What findings to report from systematic review studies?

1- Statistical analysis:

The results of any statistical analysis that is carried by the review authors including any sensitivity analysis or regression, and meta-analysis. These should include any visual analysis and graphics that are derived from the outcomes. 

2- Discussion:

The discussion section of the systematic review should include the following information:

  • Total number of included studies, with reference of their quality 
  • Interpretation of statistical analysis and what they mean for the field of study  
  • Explaining the results of any sensitivity analysis that has been carried to support the conclusion
  • Limitations of the studies
  • Knowledge gaps usually only if, the searching strategies were peer reviewed by experts or designed with gap analysis in mind 

3- Conclusion: 

The conclusion section should be focused on the main findings of the review to answer the review question as specified in the review protocol.
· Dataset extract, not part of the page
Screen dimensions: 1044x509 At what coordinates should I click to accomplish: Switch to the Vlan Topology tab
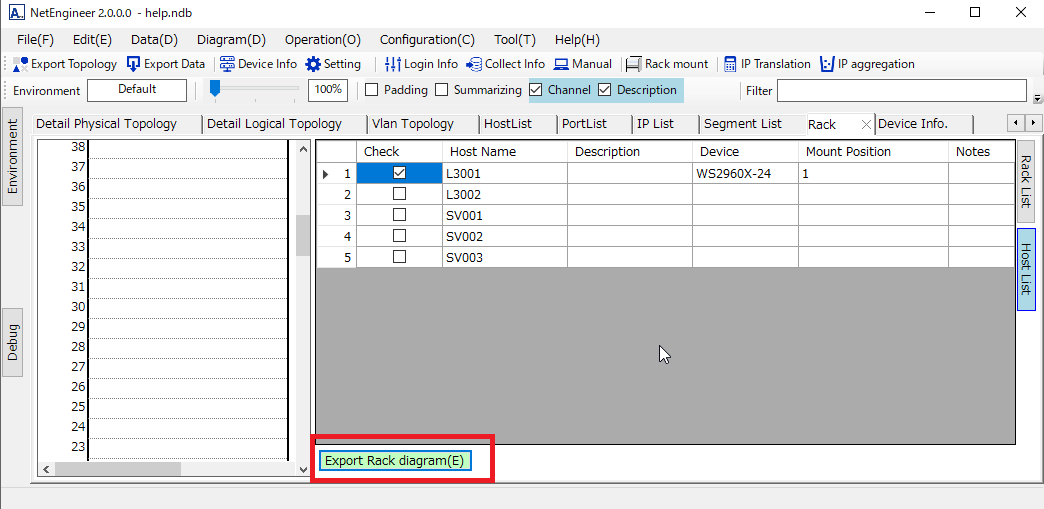click(x=412, y=124)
Secondary outcomes should be simply reported but not used to explain the results or to be the basis for generating any hypothesis or making conclusions. 

4- Supplementary materials:

These may include:

  • raw datasets collected from the included studies which allow others to conduct secondary analyses.
  • searching methods and strategies used to find evidence for the review. Sufficient details of the searching methods should be clearly recorded and documented for future updates of the systematic reviews or their reuse by others. 
  • for collaborative reviews, and qualitative studies summary tables are documented for presentation, if necessary. They may include the results of quality appraisal and weighting processes and the details of any disagreements between reviewers and how the decisions for inclusions were made.

5- Minimum requirements and editorial limits: 

Scientific journals may require specific levels of information as minimum base for acceptance and often have different editorial limits for peer reviewing process which are set out in their guidelines for authors. It is recommended that authors look up the details of their journal choices before structing their reviews and follow current guidelines to meet minimum requirements and standards which are expected from their work. 


Rhetorical considerations
Using "plain language" is recommended to report findings and to interpret the results of systematic reviews. The Cochrane Handbook for systematic reviews of healthcare interventions recommends using standard terminologies in interpreting the review findings. [12]

References

References

1.           Application of systematic review methodology to food and feed safety assessments to support decision making. EFSA Journal, 2010. 8(6).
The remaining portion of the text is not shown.